I'm filling out a questionnaire for a website about artists in day jobs.*

Lots of artists and writers have day jobs. Some of them suck, while others aren't so bad. Ideally, you get health insurance. I'm wondering why I claim to be a writer with a comic book editor job on the side, instead of a comic book editor who dabbles in writing, when my job takes up ninety percent of my working time (the rest being taken up by procrastinating on the Internet). I guess I lie to myself sometimes.

But I'm giggling gleefully as I fill it out, because how many people can say this?

Day job: Editor in Chief for a comic book company headquartered in Kuwait with offices in Cairo and Manhattan.

I'm struggling with the question of what three people I'd like to read my work. Oprah is the easy one, the 200 points just for spelling my name right. Who else would I want to read my books?

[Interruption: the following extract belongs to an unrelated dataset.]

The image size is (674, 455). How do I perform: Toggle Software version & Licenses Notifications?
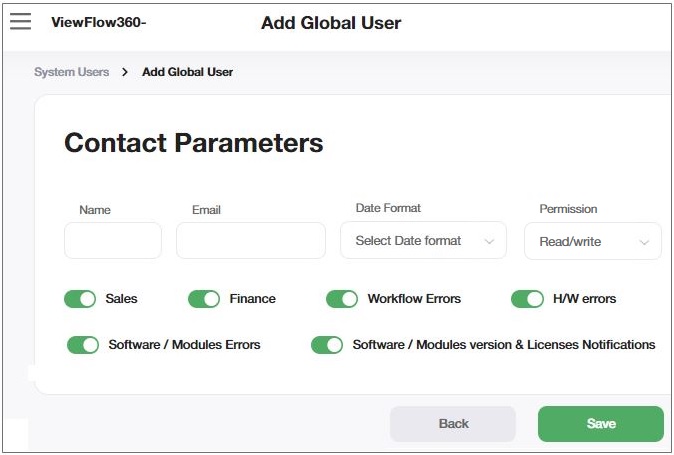pyautogui.click(x=327, y=345)
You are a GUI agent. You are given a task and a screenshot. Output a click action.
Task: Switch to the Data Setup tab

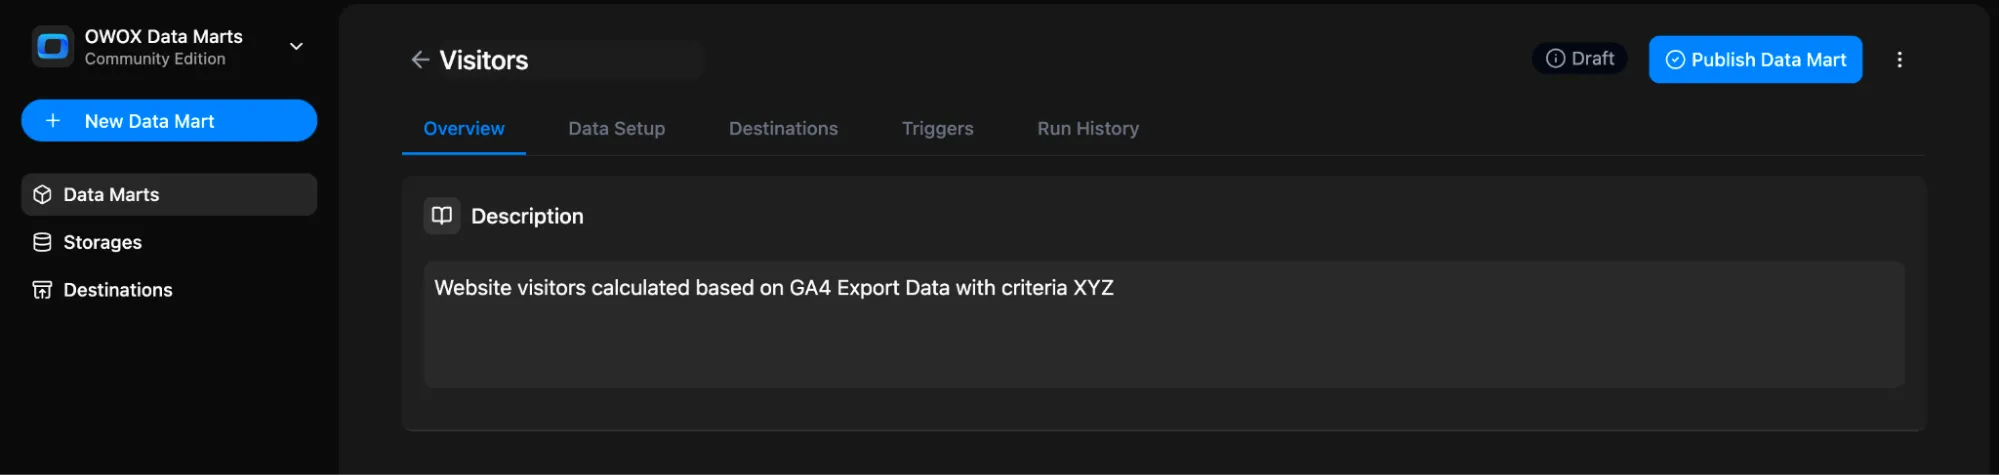616,129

*apologies to Otis Ball. He knows why.

4 comments:

Marie said...

How about Terry Gross? She can be second after Oprah.

Linda said...

Diane Rehm!

Ed Ward said...

Yeah, Terry'd give you a nice sales bump. Maybe, given your subject matter and all, a better one than Oprah.

Steven R. Stahl said...

Ah, the joys of editing so often go underappreciated!

I understand that thinking of oneself as primarily a writer, rather than an editor, favors creativity over revision, and inspiration over a focus on the mechanics of writing, but an editor can recognize inspiration and improve (refine) what’s produced as a result. There’s great satisfaction to be had from taking a piece with weaknesses, and removing them, or spotting a subtle error that diminishes the point of an essay, or, in the case of a rewrite, taking an idea that’s been poorly expressed and expressing it well. Of course, there’s also the embarrassment of missing an error that, in retrospect, was obvious (“Oh, (expletive deleted)”), or printing a correction that contains an error.

Since editors are under less pressure to feel inspired, they can also take overviews of material that might not occur to writers. Reshape genes, reshape characters, reshape universes--editors can think about those subjects without worrying about producing a story immediately.

IMO, working as an editor and as a writer is the perfect combination of jobs.